Fig. 1: CRC PDOs do not display ALT markers.

A C-circles assays (CCA, n = 3) were performed on 40 ng of genomic DNA extracted from ALT cells (HeLa) and on DNA (from 80 ng to 5 ng) extracted from ALT+ cells (U2OS). Representative dot blot is shown. Mean with SEM and individual values are shown. One-way ANOVA, Dunett’s multiple comparison test: each column compared with HeLa (***P < 0,001; **P < 0,002; *P < 0,033; ns=not significant). B 91 CRC PDOs were tested for C-circles (CCA, n = 91). Quantification was normalized on ALT+ cell line (U2OS, n = 4). Mean with SEM and individual values are shown. One-way ANOVA, Dunett’s multiple comparison test: each column compared with HeLa (n = 3), (***P < 0,001; ns = not significant). C CCA was carried out in triplicate (n = 3) on 7 (3 ATRXwt and 4 ATRXmut) selected PDOs. Quantification of the levels of C-circles is shown.
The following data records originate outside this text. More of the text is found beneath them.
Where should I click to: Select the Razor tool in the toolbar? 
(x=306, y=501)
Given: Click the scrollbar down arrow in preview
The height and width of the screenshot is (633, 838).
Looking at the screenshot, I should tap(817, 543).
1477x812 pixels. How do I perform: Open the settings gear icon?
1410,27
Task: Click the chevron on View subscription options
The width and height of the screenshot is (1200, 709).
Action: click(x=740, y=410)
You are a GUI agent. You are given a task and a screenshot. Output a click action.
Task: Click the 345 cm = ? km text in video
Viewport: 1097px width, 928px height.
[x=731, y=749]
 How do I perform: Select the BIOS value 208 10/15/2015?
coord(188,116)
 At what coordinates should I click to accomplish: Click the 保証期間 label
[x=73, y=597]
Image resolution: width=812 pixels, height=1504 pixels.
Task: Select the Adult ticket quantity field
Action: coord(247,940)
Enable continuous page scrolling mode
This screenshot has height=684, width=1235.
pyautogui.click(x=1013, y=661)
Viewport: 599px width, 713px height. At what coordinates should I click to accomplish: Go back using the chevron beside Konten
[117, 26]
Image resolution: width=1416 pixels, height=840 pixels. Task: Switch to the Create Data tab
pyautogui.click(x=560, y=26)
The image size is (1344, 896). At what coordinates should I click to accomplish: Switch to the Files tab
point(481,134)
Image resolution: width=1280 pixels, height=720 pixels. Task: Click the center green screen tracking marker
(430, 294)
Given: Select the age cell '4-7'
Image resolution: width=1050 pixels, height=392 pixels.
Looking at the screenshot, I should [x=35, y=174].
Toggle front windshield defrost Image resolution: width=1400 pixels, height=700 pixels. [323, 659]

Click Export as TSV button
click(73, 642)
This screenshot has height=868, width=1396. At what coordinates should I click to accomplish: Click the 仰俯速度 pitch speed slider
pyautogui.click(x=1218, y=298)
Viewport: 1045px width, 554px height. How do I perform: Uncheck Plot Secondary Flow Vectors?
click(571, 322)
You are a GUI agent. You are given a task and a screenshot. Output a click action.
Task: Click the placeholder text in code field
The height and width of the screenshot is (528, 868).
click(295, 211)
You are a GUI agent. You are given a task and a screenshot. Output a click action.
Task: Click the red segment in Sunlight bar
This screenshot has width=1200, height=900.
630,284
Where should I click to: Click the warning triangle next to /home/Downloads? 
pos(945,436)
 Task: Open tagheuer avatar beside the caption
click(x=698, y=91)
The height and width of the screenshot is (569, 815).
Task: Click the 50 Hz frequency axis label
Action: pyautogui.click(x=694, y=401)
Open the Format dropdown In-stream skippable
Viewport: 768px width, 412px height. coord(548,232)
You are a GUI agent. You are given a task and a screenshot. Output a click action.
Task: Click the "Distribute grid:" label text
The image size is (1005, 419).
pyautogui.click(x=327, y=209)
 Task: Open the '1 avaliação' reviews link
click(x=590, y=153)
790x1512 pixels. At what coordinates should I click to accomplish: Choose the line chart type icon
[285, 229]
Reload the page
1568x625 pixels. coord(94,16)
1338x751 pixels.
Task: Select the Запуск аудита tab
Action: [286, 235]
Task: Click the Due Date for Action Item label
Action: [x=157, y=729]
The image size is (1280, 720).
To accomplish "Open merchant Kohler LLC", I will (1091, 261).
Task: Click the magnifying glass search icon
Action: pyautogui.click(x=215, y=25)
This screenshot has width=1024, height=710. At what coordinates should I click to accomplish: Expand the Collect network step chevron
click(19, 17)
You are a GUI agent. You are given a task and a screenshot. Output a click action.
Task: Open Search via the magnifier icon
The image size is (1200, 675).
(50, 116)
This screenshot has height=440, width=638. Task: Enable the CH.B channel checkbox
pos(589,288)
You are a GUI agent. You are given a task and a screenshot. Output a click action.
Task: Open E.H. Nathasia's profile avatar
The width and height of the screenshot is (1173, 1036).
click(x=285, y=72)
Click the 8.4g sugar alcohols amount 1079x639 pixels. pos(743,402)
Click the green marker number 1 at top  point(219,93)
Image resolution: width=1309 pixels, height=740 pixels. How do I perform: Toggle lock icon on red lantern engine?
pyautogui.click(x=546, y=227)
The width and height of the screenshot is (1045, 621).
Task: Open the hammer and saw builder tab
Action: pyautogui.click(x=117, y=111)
Kruskall–Wallis test, Dunett’s multiple comparison test: each column compared with HeLa (**P < 0.002). D Representative dot blot for CCA on PDOs. Negative (HeLa) and positive (U2OS) controls are shown in (A). E Selected PDOs were studied for APBs and telomere intensity (n = 3). Representative images show cell nuclei (DAPI), telomeres and PML. F Number of APBs in cells from selected PDOs. Mean with SEM and individual values are shown. Kruskall–Wallis test, Dunett’s multiple comparison test: each column compared with HeLa. G Telomere intensity in selected PDOs as measured by FISH (n = 3). Each point represents a telomere. U2OS and HeLa cell lines were used as ALT+ and ALT- controls in all experiments, respectively.